Work instruction 1
In the passage on Transformer attention and next-token prediction, what explanation does it give for why retrieval beats stuffing?
Work instruction 2
Write the next part of the passage on Transformer attention and next-token prediction, picking up right after its final sentence.
(Document excerpt Opens)
Grounded in: Attention Is All You Need (Vaswani et al., 2017). Plain-English takeaway: every token can look at every other token and learn what matters. That Transformer idea is the architecture behind Claude, GPT, Gemini, and most modern LLMs.
What this lets you predict
- Order can matter a lot. Putting instructions at the end vs the start changes which tokens get attended to in the final layer.
- Long context dilutes attention. A 100k-token document drowns the few tokens that actually matter. This is why retrieval beats stuffing.
- Markdown structure helps. Headings give the model strong "section boundary" tokens to anchor attention on.
Make attention fail, then fix it.
- In a fresh chat, paste a short instruction buried in clutter: about 8 lines of filler text, then on one middle line
Reply only in French., then 8 more filler lines, then your questionWhat is the capital of Japan? - Note whether the reply is in French.
- New chat. Move the instruction to the very top AND repeat it at the very bottom, same question. Note the language now.
Stretch. Replace the filler with Markdown headings (## Context, ## Instruction, ## Question) and confirm the structured version is obeyed even with the instruction in the middle.
The next-token-prediction loop.
Motto: the model only ever picks one token at a time; everything else is a loop.
Here is the surprising thing: the model does not "write a response." It picks one token, appends it to the input, and runs the whole pipeline again. A 500-word response is 500+ separate forward passes, each one picking a token based on everything that came before.
Consequences:
- Once a token is picked, it's committed. The model can't go back and revise an earlier word.
- Streaming is real. The reason you see tokens stream out is because they ARE generated one at a time; the API just sends them as they're produced.
(Document excerpt Closes)
(Data provided Opens)
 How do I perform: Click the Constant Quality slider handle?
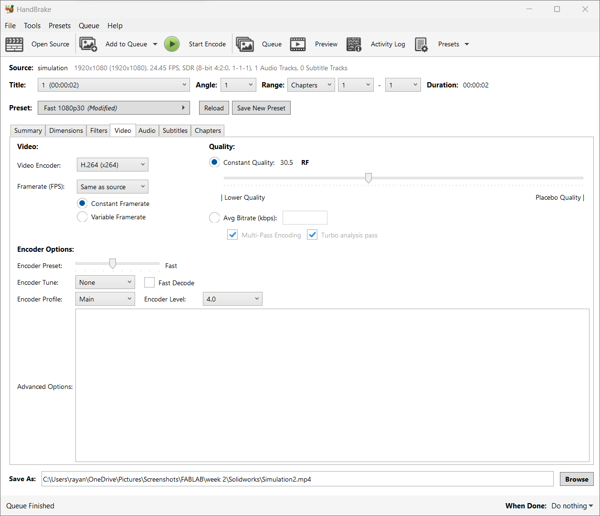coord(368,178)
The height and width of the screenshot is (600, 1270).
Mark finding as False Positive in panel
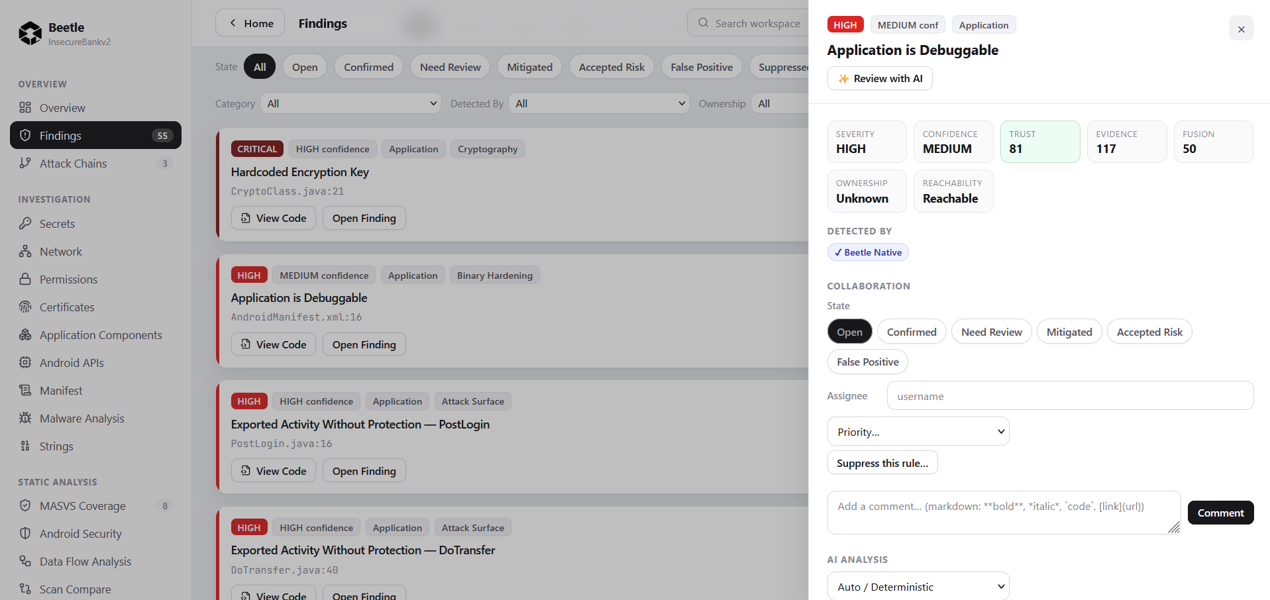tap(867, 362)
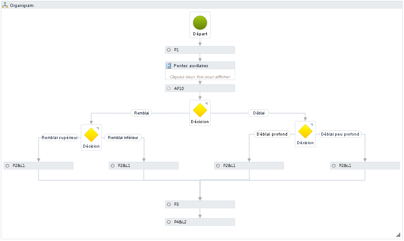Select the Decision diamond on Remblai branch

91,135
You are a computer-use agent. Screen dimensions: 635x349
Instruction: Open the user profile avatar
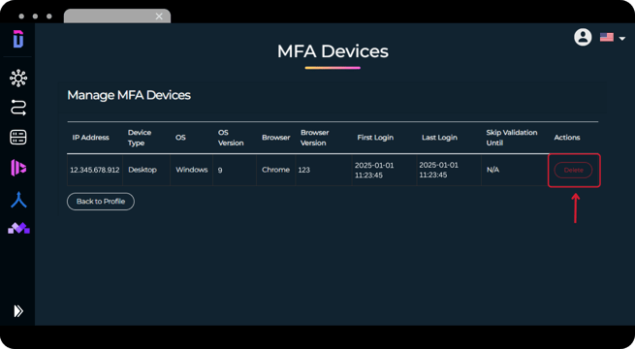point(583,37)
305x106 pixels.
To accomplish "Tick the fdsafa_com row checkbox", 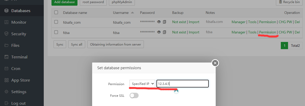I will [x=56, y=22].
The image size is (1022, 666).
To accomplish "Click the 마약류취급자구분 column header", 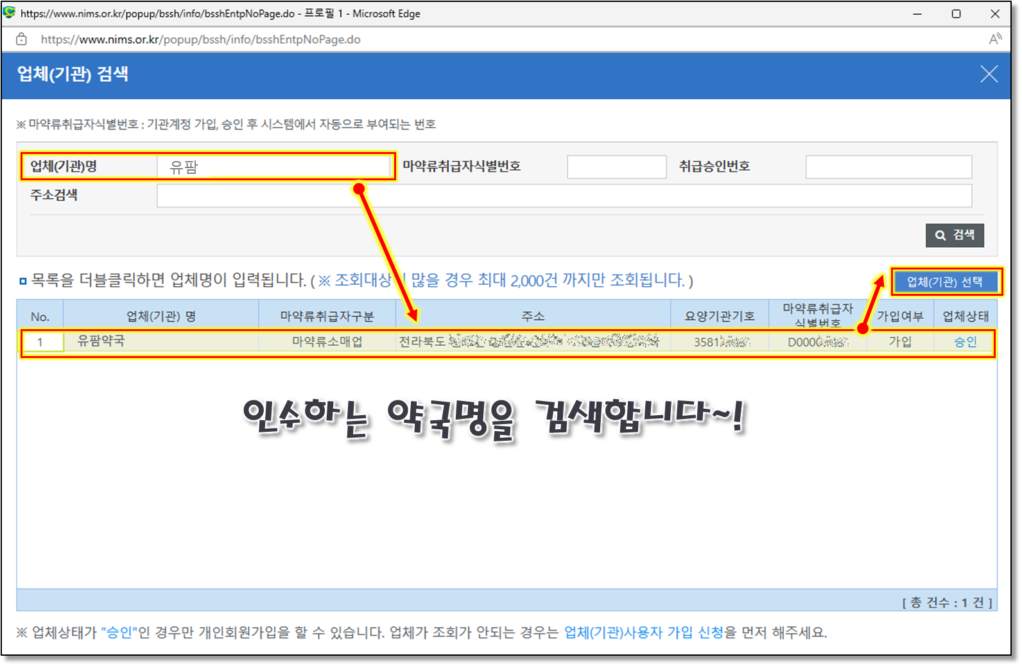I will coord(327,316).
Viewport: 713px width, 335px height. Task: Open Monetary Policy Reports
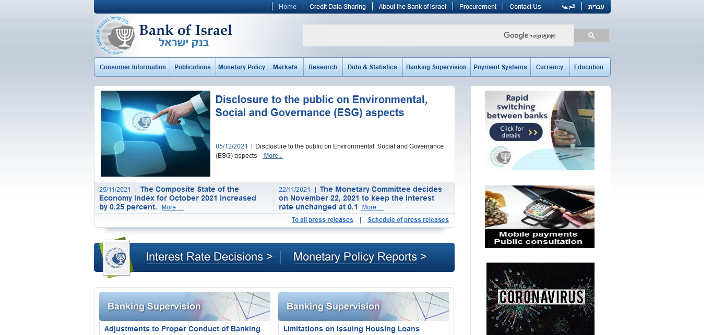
(Data provided Closes)
Expected answer 1
Long context dilutes attention, so a 100k-token document drowns the few tokens that actually matter.

Expected answer 2
- The "think step-by-step" trick works because each thinking token is added to context, which the next prediction can attend to. Writing reasoning out loud literally improves the next answer.
- Stop tokens end the generation. The model emits a special end-of-message token when it decides it's done.
Prove reasoning tokens change the answer.
- New chat. Ask for the answer only:
A bat and ball cost $1.10 total. The bat costs $1.00 more than the ball. How much is the ball? Reply with only the dollar amount, no explanation. - New chat. Same problem, but:
...Think step by step, then give the answer. - Compare. (The answer is $0.05; the no-reasoning version often says $0.10.)
Stretch. Force the failure: Answer in one word, immediately, no reasoning: a 3-step word problem of your own. The terser you force it, the more the loop has no room to "think out loud."
Temperature, top-p, top-k.
Motto: at each step the model has a probability over every possible next token; these three knobs shape how it picks.
After the model computes probabilities for every next-token candidate, it has to pick one. The picking is controlled by:
- Temperature (0 to ~2). Reshapes the probability distribution. 0 = always pick the highest-probability token (deterministic). 1 = use the raw probabilities. Higher = flatter, more random.
- Top-p (0 to 1, default ~0.9). Only consider the smallest set of tokens whose probabilities sum to p. Filters out the unlikely tail.
- Top-k (an integer, often unset). Only consider the top k most likely tokens. Hard cutoff.
Current Claude caveat: these are the classic decoding knobs, but not every current model exposes them. Claude Opus 4.8 (and Opus 4.7) reject non-default temperature, top_p, and top_k — sending one returns a 400 error. For those models you steer with prompting plus adaptive thinking / effort. Models like Claude Sonnet 4.6 and Haiku 4.5 still accept the sampling knobs, so the API half of the lab below targets one of those.
Two ways to feel sampling at work
You can’t set temperature on Opus 4.8 in the chat UI — but the model still samples, so regenerating reveals its built-in variance. The optional API snippet pins temperature explicitly on a model that exposes it.
Same prompt, different outputs — measure the spread.
- In a Claude chat, send:
Write a one-sentence opening for a short story about a librarian who discovers a hidden room. Make it interesting. - Regenerate (or re-send in a fresh chat) two more times. Save all three openings.
- Write one sentence: how different were they — near-identical, same idea / different wording, or totally different?
- Optional, if you have an API key: run the snippet below — it calls a sampling-capable model at
temperature=0three times, then attemperature=1three times. Note which set is identical and which varies.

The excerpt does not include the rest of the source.